Rename "gebak" to "taart" in the rows between the lines holding "mutsen (261, 226)" and "aanmelden (1075, 2013)", inclusive, leaving everything else in those rows unchanged.

*** Dataset records ***

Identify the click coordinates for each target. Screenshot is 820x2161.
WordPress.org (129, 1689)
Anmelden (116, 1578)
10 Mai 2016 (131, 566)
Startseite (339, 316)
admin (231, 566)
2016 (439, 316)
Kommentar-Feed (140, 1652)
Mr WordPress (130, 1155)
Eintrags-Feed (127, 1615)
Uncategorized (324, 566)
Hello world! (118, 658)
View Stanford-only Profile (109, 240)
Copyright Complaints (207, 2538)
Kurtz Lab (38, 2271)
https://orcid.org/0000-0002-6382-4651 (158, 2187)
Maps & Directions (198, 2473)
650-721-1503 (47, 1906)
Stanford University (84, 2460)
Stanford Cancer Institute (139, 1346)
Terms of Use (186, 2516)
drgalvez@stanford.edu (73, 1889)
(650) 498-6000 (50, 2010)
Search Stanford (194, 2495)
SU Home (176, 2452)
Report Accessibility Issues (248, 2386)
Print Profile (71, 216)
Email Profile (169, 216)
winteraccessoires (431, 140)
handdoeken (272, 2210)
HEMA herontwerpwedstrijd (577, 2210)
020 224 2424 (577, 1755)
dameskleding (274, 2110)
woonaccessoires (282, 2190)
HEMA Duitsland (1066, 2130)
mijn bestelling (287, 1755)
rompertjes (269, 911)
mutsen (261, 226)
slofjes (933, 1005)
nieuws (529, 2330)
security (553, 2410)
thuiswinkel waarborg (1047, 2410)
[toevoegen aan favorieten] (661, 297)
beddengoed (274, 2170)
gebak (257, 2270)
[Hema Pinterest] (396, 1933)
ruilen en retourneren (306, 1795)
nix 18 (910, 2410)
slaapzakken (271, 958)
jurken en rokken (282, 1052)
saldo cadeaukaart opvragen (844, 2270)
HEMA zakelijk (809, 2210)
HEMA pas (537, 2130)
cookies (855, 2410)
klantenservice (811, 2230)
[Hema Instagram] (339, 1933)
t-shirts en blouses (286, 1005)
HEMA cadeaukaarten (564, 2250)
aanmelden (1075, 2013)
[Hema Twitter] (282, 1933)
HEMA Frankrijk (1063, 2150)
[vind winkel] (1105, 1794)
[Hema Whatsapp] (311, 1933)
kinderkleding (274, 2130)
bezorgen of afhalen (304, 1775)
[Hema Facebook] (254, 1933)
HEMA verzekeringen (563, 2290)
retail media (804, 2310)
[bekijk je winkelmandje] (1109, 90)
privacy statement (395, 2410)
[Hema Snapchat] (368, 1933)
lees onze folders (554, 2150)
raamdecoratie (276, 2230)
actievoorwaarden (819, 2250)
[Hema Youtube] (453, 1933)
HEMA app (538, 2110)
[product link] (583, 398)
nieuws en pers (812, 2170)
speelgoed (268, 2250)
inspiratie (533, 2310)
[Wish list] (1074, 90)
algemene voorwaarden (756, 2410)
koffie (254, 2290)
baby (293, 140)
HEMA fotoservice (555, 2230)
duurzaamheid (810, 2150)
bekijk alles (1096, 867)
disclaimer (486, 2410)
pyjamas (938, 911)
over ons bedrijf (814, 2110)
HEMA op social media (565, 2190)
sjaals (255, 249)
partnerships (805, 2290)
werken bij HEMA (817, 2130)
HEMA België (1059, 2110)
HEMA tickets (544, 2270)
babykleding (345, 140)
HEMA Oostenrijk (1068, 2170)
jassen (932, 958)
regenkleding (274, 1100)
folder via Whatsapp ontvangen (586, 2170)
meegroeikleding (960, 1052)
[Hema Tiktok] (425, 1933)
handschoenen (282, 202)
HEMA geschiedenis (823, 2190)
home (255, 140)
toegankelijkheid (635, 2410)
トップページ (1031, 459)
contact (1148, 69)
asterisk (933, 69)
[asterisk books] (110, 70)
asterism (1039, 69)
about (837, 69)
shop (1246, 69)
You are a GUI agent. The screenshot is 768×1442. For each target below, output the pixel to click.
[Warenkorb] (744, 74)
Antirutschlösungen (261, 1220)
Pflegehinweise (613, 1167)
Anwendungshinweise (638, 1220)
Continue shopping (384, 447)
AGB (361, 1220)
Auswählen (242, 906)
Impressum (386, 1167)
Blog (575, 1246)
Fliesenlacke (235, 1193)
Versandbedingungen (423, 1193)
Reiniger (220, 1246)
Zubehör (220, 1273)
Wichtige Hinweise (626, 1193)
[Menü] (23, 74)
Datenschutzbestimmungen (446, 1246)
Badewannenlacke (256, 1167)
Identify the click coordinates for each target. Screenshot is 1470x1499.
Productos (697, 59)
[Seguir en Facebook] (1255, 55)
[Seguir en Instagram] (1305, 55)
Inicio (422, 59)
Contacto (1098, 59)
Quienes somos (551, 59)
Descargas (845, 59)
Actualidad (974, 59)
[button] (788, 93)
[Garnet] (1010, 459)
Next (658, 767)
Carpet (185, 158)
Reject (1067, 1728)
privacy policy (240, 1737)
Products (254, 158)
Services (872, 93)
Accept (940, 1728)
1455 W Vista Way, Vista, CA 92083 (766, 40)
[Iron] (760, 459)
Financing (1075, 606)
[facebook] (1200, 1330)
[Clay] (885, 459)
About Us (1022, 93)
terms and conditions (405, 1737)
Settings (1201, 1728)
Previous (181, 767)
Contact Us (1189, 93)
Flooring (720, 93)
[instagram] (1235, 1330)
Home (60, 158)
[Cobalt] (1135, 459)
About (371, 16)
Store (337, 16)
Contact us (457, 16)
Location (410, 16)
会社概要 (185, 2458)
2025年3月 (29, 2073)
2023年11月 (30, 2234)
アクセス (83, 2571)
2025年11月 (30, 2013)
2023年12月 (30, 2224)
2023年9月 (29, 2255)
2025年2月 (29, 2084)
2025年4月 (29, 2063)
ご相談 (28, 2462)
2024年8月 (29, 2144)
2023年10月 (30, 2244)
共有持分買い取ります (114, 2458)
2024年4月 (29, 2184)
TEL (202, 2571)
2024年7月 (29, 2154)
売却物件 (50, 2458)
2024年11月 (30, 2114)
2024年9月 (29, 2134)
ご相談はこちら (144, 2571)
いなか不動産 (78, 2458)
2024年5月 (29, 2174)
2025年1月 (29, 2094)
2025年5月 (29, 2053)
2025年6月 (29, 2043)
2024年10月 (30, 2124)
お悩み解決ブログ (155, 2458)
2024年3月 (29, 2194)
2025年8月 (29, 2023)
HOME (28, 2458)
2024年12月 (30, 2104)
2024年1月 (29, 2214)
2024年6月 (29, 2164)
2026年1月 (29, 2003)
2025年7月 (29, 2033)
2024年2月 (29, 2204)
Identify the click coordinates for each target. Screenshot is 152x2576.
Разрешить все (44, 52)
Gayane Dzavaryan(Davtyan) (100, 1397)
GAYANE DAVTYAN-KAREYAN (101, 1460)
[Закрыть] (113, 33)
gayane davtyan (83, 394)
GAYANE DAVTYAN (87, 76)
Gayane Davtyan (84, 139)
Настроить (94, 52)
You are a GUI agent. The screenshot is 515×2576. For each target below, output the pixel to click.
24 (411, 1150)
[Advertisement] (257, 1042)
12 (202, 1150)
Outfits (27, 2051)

***

**Exercise result**
mutsen (261, 226)
slofjes (933, 1005)
nieuws (529, 2330)
security (553, 2410)
thuiswinkel waarborg (1047, 2410)
[toevoegen aan favorieten] (661, 297)
beddengoed (274, 2170)
taart (257, 2270)
[Hema Pinterest] (396, 1933)
ruilen en retourneren (306, 1795)
nix 18 (910, 2410)
slaapzakken (271, 958)
jurken en rokken (282, 1052)
saldo cadeaukaart opvragen (844, 2270)
HEMA zakelijk (809, 2210)
HEMA pas (537, 2130)
cookies (855, 2410)
klantenservice (811, 2230)
[Hema Instagram] (339, 1933)
t-shirts en blouses (286, 1005)
HEMA cadeaukaarten (564, 2250)
aanmelden (1075, 2013)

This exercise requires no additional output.